Le potentiel oxydant des aérosols, une métrique d’exposition sanitaire de la pollution atmosphérique

Soutenance de HDR de Gaëlle Uzu, le 8 février 2019 à 13h30 en salle Lliboutry.

Résumé
En quelques décennies, la qualité de l’air est devenue un problème majeur de santé publique pour toutes les sociétés, tant au Sud, qu’industrielles et développées . Des études épidémiologiques ont établi que la majeur partie des effets chroniques sanitaires résultant de la pollution de l’air sont attribuables aux particules . La plupart de ces études et la réglementation actuellement en vigueur en Europe utilisent la concentration massique des PM (pour Particulate Matter) comme indicateur et outil d’alerte sanitaire. Cependant, il est maintenant clair qu’une grande partie de la masse des particules ambiantes est constituée de composants de faible toxicité, tandis que les espèces réactives en trace peuvent être des contributeurs majeurs à leur toxicité.
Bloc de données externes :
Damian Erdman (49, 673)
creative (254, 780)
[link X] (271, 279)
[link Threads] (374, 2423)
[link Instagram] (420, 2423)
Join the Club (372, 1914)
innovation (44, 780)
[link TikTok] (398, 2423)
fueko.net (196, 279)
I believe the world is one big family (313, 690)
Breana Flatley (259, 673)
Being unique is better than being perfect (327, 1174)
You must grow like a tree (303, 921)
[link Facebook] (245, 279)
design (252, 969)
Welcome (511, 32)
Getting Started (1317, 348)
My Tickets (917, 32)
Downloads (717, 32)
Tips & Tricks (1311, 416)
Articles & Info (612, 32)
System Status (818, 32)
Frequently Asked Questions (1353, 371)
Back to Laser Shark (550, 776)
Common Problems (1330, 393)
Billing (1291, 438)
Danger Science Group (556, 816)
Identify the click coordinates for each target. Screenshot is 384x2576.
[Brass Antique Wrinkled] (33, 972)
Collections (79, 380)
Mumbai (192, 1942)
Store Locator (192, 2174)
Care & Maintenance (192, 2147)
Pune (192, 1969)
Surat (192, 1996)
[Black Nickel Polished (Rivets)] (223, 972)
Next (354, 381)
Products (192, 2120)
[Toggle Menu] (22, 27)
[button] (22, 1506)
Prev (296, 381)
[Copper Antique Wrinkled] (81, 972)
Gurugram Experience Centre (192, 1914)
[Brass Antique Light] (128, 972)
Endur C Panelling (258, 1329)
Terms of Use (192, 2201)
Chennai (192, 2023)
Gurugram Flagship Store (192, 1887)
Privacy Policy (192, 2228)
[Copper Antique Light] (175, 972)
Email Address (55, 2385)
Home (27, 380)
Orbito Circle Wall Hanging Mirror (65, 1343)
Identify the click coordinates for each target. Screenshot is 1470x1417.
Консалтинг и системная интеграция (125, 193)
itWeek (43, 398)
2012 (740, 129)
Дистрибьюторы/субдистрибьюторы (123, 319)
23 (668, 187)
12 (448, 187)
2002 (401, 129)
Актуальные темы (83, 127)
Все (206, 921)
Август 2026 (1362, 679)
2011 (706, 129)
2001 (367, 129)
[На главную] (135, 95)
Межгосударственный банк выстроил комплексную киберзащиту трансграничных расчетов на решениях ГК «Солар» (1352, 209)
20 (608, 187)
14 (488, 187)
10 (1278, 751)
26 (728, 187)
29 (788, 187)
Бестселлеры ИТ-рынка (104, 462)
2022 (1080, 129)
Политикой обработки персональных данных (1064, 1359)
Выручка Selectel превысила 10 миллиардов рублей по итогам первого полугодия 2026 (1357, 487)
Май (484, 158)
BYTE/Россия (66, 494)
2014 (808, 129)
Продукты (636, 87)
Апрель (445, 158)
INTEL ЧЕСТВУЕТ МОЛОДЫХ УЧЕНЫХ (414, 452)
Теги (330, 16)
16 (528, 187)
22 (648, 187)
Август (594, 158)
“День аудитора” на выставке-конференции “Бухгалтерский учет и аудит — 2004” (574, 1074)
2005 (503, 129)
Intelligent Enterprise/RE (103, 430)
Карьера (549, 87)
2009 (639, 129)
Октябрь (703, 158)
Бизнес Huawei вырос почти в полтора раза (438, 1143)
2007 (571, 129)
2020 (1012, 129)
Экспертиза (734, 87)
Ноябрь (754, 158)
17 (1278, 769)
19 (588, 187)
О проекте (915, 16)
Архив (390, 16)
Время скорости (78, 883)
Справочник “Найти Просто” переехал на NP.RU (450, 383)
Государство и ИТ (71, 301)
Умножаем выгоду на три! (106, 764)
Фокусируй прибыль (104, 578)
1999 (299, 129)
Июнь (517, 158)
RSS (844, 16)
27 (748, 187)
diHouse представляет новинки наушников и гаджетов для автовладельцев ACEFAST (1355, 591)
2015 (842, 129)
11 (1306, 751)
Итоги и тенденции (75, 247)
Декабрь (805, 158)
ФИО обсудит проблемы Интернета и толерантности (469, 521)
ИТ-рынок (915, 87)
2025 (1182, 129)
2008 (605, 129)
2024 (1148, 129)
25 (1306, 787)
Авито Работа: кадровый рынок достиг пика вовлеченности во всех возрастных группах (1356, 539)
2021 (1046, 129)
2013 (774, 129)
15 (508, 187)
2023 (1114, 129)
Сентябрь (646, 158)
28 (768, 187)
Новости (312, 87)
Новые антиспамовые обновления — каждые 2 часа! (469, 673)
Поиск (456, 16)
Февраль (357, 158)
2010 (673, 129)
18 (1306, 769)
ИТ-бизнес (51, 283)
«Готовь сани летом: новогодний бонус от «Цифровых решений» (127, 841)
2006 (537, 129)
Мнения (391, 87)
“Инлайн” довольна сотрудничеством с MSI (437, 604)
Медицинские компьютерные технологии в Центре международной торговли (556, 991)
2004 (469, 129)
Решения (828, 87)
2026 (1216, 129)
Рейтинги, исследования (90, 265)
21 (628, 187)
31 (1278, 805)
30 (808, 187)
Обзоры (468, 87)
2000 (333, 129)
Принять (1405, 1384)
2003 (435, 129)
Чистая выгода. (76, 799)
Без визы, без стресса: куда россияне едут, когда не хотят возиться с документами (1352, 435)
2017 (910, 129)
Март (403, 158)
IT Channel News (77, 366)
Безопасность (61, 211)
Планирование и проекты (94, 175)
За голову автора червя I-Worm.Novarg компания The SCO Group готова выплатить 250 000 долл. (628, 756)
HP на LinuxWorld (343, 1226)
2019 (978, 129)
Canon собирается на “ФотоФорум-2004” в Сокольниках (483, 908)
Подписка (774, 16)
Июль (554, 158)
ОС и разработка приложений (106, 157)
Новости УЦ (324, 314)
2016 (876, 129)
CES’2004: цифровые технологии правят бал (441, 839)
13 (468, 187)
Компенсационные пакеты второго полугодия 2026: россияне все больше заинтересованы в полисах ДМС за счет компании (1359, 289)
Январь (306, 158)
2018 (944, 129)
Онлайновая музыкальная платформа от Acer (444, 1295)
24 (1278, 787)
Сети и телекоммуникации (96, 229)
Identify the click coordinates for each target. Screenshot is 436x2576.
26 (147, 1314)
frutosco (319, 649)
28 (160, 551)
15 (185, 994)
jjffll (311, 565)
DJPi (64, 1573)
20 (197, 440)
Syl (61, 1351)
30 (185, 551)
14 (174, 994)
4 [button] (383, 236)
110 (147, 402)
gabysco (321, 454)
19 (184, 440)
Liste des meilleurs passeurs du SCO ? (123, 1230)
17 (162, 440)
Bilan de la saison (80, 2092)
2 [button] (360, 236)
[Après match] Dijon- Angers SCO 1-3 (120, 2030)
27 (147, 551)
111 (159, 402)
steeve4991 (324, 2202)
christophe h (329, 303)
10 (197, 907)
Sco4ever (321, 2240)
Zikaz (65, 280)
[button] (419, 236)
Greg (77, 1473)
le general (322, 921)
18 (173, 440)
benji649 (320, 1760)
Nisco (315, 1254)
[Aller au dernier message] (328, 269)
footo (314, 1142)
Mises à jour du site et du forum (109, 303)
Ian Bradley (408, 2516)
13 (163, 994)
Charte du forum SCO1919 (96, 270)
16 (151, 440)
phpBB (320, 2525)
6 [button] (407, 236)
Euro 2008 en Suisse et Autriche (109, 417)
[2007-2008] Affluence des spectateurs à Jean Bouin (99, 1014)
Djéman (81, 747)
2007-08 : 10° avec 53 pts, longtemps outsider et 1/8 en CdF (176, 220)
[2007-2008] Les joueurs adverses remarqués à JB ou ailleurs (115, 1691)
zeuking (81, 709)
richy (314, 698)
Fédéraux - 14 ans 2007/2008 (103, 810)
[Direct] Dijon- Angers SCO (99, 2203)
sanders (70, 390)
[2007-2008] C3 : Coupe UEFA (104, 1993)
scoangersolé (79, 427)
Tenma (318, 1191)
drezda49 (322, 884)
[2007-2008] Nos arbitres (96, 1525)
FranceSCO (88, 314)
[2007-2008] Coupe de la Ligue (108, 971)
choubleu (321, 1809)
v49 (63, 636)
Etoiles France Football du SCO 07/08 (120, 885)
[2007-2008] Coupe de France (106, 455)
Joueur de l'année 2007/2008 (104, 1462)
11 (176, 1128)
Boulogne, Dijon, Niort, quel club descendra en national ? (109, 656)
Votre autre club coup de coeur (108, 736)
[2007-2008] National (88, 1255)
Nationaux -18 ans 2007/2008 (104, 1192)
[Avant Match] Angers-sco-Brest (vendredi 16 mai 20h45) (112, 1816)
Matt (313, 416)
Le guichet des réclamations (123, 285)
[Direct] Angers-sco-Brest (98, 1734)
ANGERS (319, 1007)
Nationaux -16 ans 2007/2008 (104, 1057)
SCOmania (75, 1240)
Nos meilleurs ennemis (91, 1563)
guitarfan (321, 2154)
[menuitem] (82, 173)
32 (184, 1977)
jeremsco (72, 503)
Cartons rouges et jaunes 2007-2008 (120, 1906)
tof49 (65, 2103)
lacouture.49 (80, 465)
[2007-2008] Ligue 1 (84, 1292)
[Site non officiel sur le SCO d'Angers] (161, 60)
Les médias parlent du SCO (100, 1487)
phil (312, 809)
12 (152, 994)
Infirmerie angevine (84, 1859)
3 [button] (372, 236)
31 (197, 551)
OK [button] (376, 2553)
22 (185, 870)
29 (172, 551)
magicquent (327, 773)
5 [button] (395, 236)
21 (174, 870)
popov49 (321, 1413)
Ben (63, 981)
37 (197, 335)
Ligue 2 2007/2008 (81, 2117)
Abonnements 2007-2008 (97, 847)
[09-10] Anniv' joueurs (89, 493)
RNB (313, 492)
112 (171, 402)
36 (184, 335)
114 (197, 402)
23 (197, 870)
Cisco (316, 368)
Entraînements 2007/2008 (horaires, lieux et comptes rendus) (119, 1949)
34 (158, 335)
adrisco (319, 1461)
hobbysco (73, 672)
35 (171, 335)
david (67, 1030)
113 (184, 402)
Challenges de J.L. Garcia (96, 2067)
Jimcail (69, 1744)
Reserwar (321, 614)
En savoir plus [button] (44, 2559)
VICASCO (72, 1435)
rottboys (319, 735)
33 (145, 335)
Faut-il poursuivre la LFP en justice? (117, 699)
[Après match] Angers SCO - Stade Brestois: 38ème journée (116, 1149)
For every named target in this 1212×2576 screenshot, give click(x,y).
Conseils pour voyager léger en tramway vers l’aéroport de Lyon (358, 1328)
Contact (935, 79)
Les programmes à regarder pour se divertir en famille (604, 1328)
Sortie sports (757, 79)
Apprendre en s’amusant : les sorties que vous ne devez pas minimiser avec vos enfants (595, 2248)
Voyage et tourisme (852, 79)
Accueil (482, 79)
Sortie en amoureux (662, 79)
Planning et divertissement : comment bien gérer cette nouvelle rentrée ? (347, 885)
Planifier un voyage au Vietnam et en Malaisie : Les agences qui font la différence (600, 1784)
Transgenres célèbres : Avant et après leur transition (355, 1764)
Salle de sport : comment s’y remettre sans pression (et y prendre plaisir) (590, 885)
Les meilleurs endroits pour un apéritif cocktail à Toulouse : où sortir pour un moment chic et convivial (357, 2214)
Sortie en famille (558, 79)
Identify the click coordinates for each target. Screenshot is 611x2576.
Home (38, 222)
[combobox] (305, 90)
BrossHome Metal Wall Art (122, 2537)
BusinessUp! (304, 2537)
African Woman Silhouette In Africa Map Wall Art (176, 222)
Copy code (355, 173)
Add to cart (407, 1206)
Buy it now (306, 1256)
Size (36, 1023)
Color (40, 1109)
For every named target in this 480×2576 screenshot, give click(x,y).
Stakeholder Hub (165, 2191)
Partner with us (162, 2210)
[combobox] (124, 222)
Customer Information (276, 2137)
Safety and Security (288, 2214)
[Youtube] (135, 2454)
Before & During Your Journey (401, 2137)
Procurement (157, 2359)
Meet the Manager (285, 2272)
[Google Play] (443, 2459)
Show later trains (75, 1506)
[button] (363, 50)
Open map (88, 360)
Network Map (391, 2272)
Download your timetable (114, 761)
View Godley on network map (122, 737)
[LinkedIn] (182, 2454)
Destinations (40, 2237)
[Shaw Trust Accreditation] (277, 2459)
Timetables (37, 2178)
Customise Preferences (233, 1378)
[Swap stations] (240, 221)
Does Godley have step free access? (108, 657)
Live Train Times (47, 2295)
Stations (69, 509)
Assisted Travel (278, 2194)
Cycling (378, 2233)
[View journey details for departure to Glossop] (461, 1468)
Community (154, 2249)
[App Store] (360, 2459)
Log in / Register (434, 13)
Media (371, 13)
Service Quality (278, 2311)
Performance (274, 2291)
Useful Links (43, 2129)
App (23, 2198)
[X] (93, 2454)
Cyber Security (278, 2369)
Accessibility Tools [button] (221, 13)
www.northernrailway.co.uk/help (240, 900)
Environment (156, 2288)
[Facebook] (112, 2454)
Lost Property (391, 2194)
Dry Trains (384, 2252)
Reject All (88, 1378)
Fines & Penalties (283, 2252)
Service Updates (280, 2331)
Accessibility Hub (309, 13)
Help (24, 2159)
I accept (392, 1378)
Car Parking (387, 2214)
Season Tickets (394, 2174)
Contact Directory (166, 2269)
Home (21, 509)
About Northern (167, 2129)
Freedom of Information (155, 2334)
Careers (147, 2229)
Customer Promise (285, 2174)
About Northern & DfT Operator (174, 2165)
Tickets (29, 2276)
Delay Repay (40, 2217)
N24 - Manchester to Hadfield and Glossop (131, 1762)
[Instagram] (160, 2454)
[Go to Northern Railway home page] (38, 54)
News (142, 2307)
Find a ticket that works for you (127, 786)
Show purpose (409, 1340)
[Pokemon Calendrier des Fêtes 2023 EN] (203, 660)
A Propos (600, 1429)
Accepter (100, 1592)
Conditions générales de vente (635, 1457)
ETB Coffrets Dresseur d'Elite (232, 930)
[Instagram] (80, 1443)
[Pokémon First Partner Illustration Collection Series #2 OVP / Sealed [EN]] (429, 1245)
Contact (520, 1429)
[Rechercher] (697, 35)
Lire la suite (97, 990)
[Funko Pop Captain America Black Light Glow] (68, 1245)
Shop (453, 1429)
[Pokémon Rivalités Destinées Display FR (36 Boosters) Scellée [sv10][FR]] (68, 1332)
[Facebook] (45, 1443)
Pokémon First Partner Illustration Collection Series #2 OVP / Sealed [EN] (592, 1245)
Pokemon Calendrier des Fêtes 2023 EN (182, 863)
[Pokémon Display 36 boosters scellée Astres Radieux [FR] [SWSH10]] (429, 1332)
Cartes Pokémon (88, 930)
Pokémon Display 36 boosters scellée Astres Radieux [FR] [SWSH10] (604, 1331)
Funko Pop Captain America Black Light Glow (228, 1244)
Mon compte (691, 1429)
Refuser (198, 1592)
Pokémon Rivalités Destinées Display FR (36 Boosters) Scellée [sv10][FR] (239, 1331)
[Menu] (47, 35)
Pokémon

Il est de plus, évident que la composition, la spéciation chimique, la taille, l’état de surface et la solubilité des particules influencent fortement les effets pro-inflammatoires et les affections qui en découlent. La plupart de ces paramètres ne sont pas efficacement intégrés dans la mesure de la concentration massique de PM. La masse n’est donc sans doute pas le meilleur marqueur de l’impact sur la santé des particules atmosphériques bien qu’elle soit la mesure réglementaire pour prévenir l’exposition des populations.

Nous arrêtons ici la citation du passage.